● Instructions for the task:
Copy out all lines in the material below that contain the string "agent".

* * *

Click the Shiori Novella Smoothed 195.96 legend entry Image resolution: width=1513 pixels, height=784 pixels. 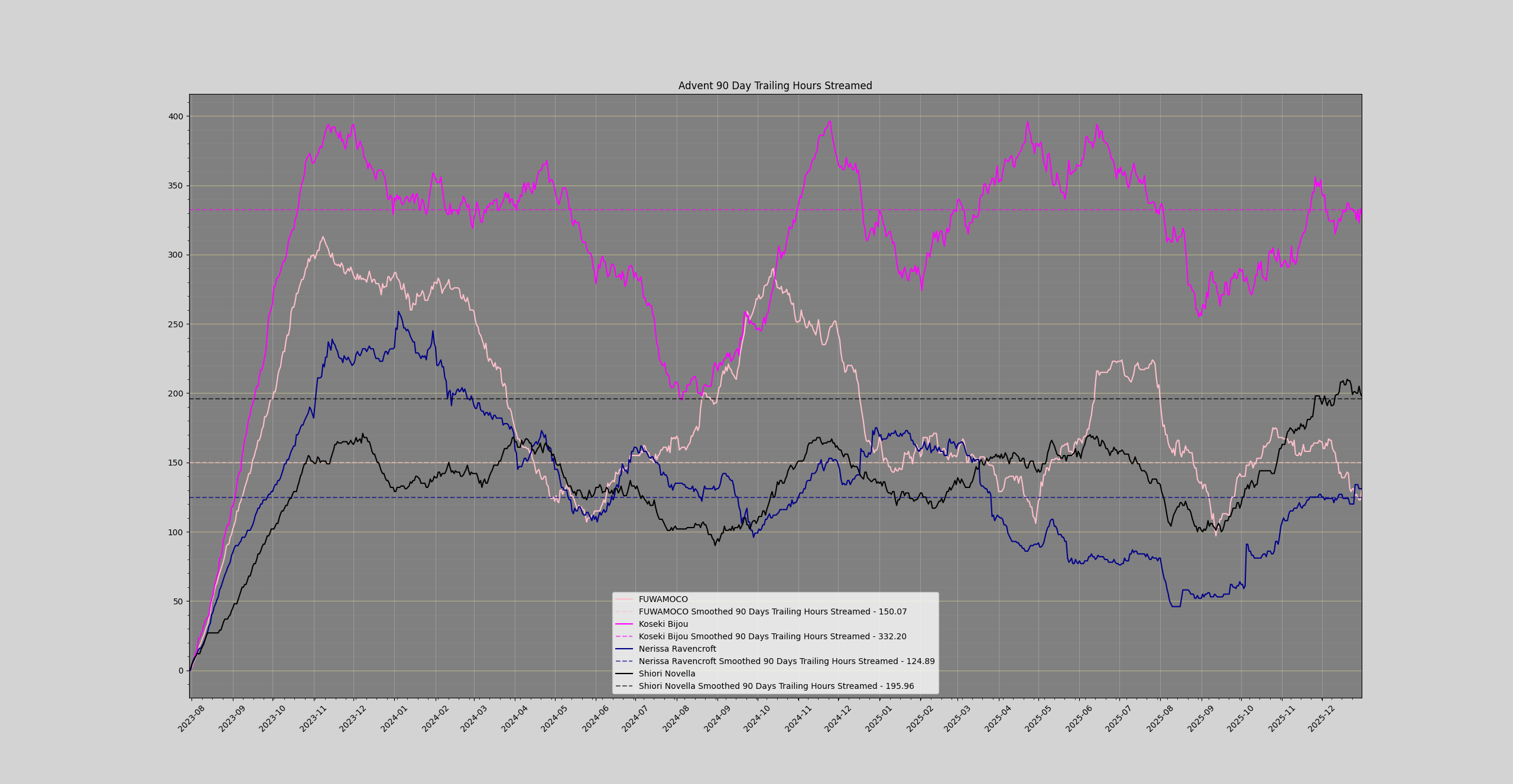775,686
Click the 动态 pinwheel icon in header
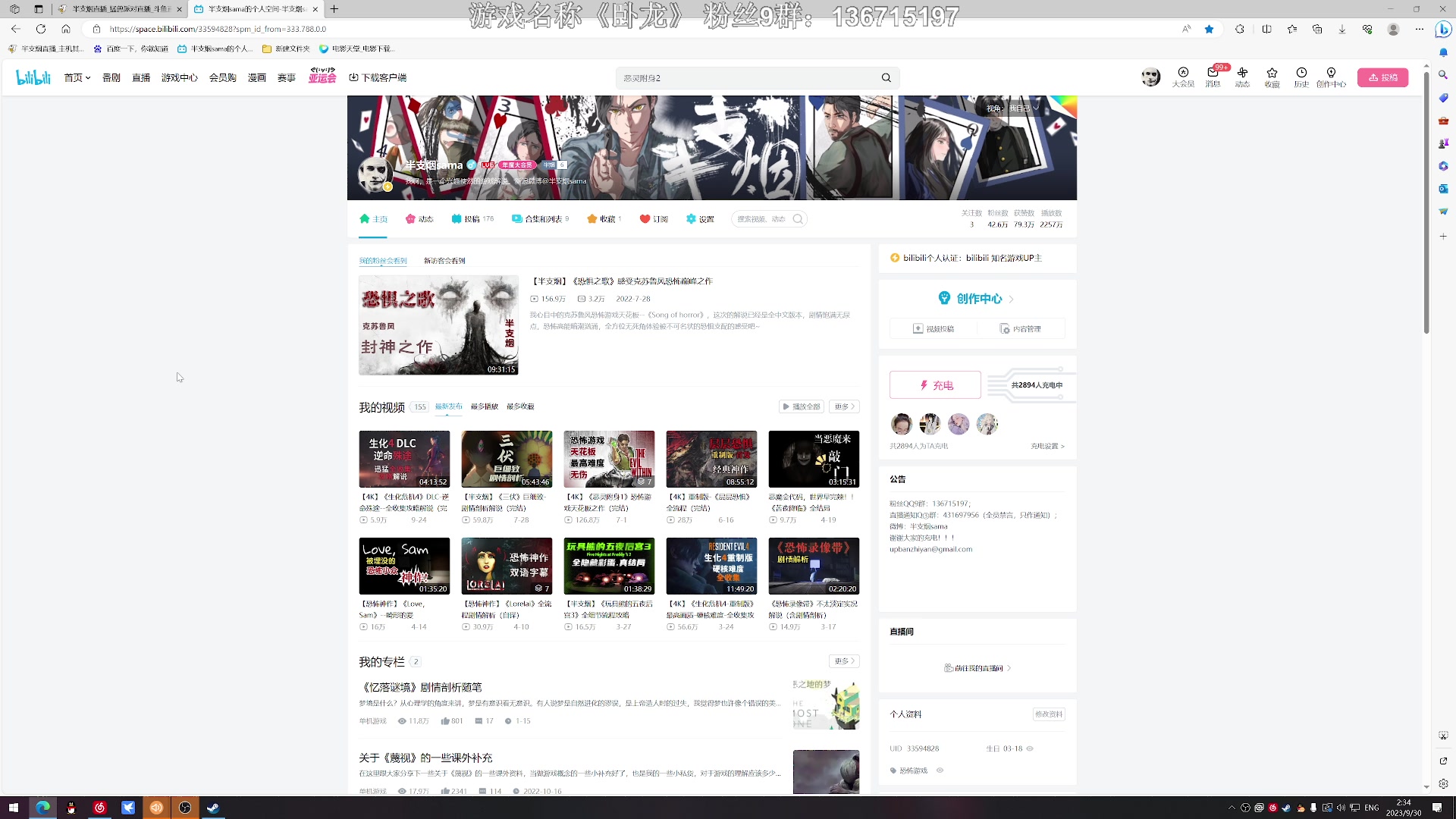 1242,74
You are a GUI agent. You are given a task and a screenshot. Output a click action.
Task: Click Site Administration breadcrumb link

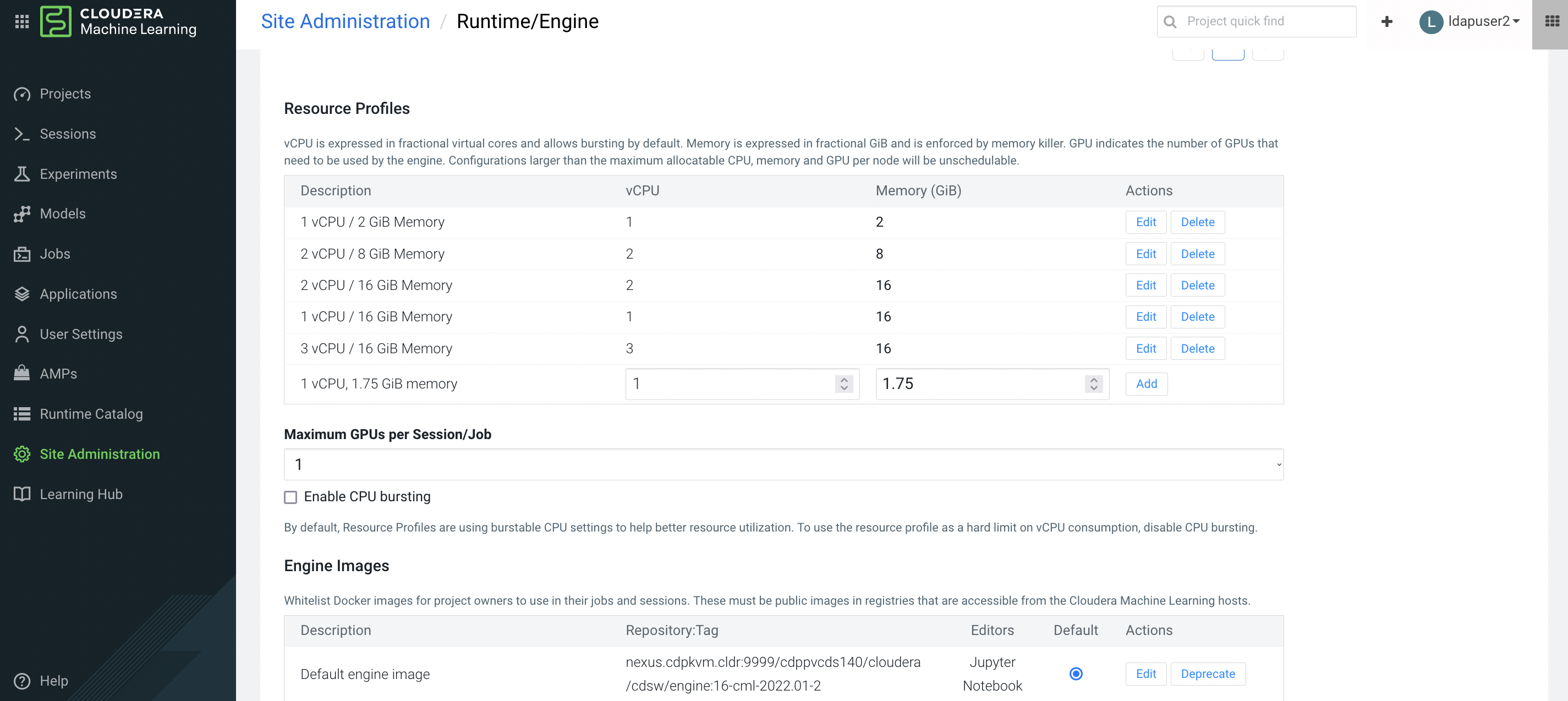pos(345,21)
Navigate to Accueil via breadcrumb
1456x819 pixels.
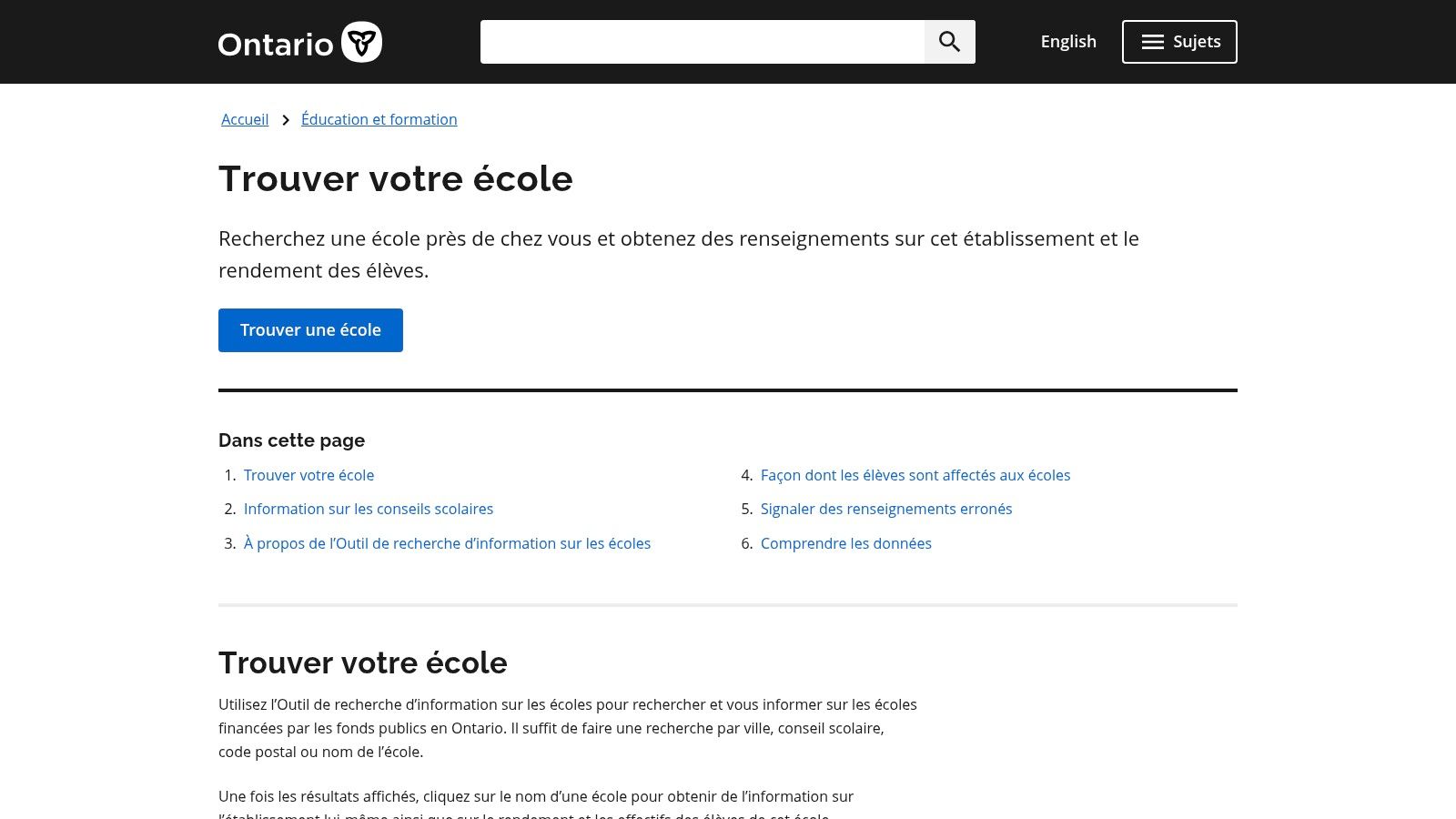pos(244,119)
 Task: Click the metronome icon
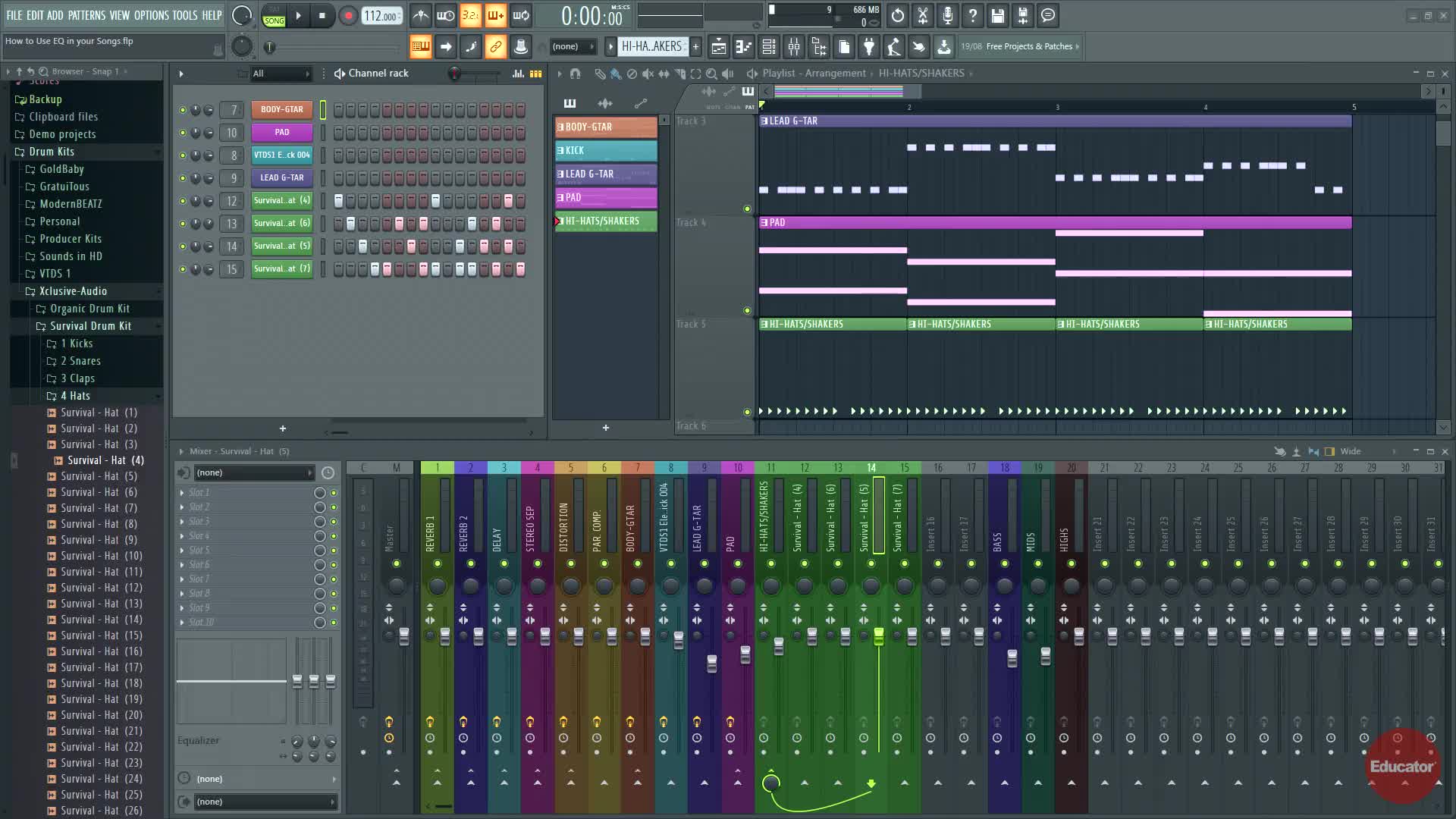tap(420, 15)
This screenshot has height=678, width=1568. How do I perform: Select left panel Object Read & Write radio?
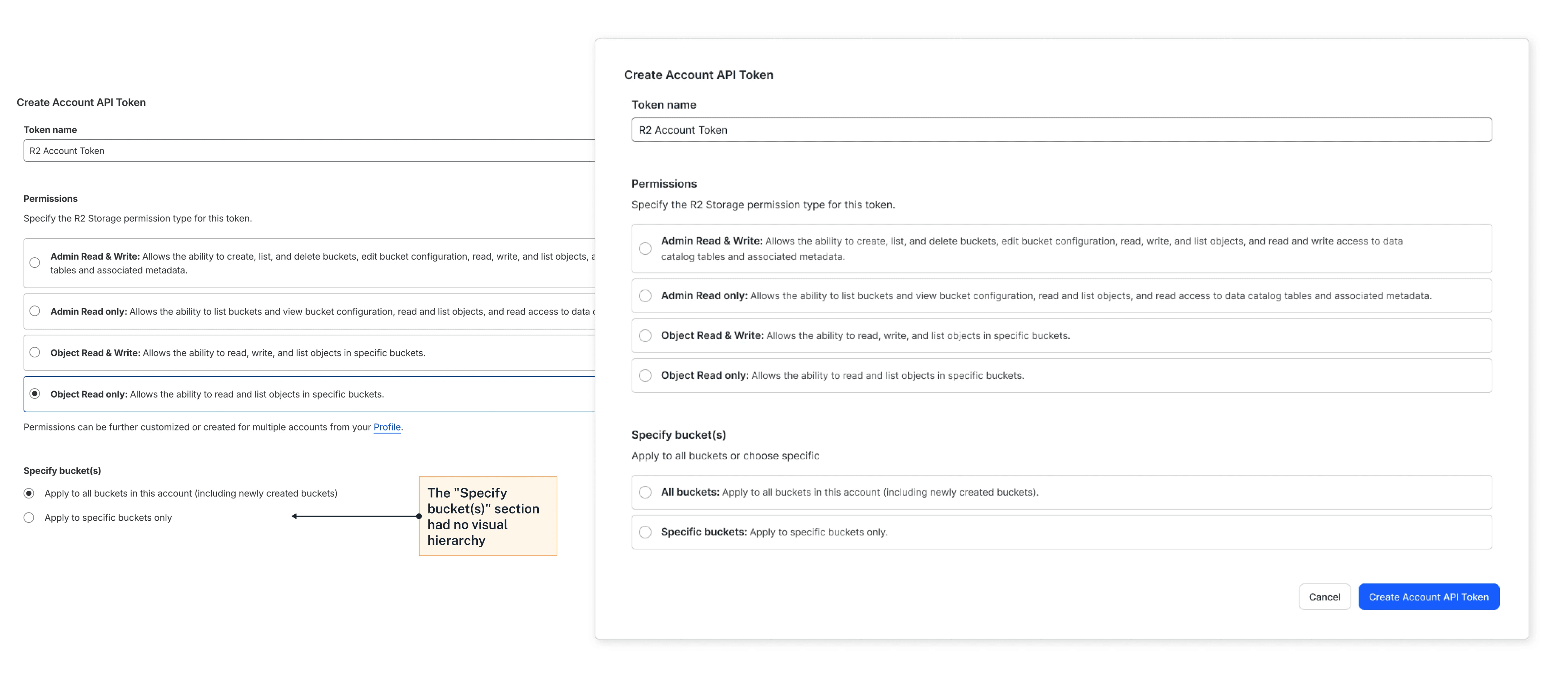35,353
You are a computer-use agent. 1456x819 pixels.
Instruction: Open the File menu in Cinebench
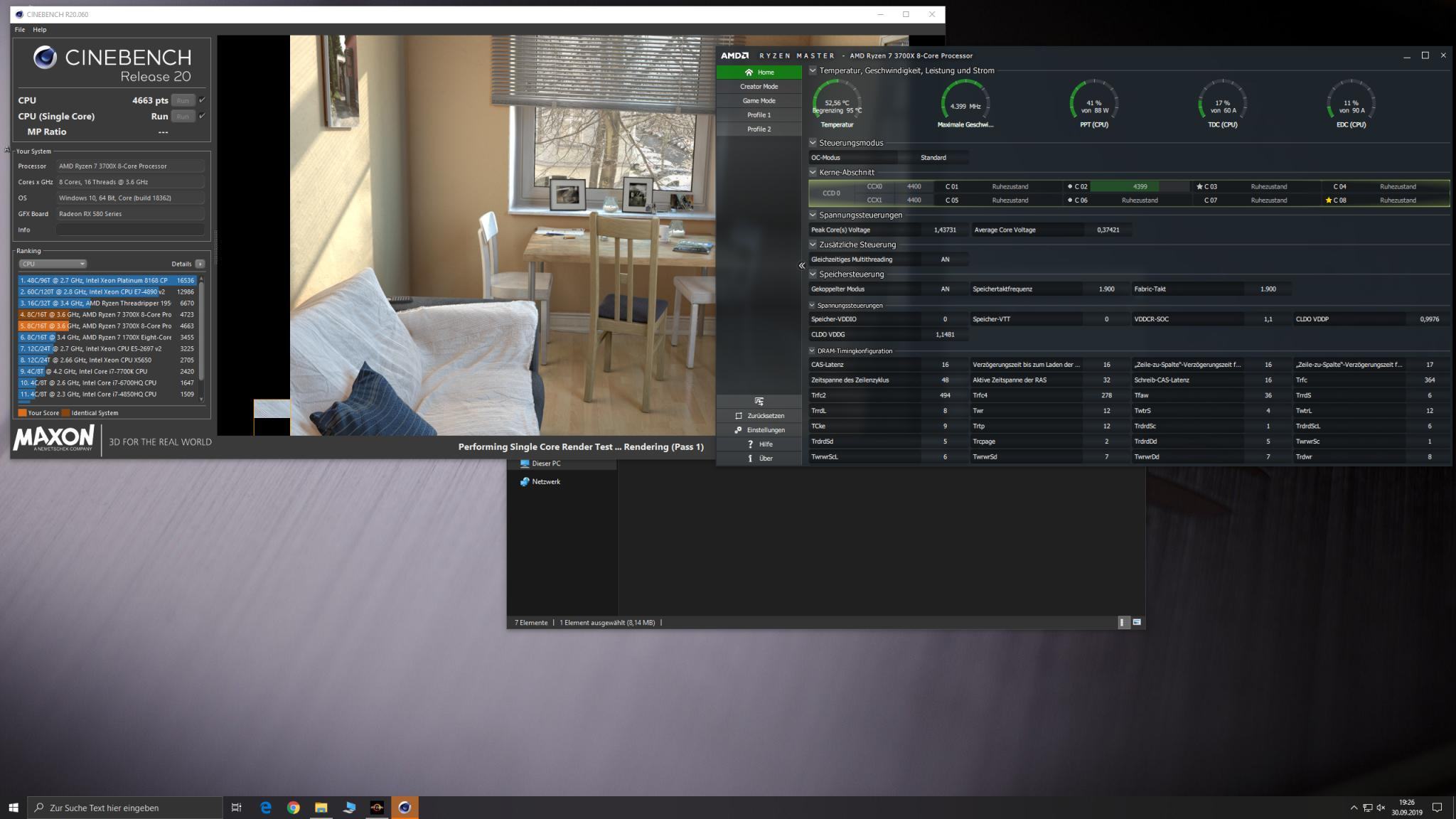click(x=20, y=30)
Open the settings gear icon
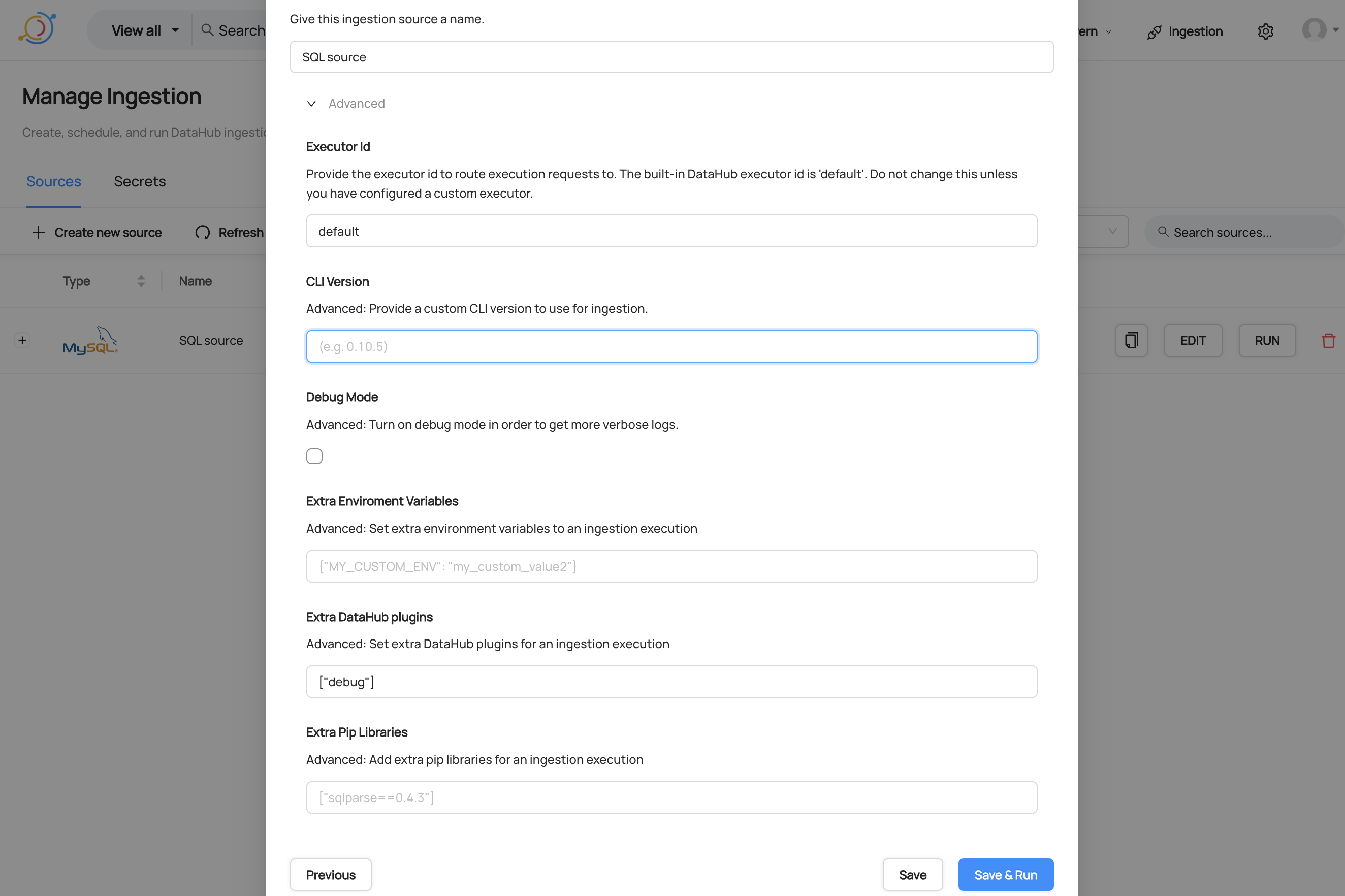Image resolution: width=1345 pixels, height=896 pixels. point(1265,31)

* * *

● Result of this exercise:
You are a GUI agent. You are given a task and a screenshot. Output a click action.
You are a computer-use agent. 1456x819 pixels.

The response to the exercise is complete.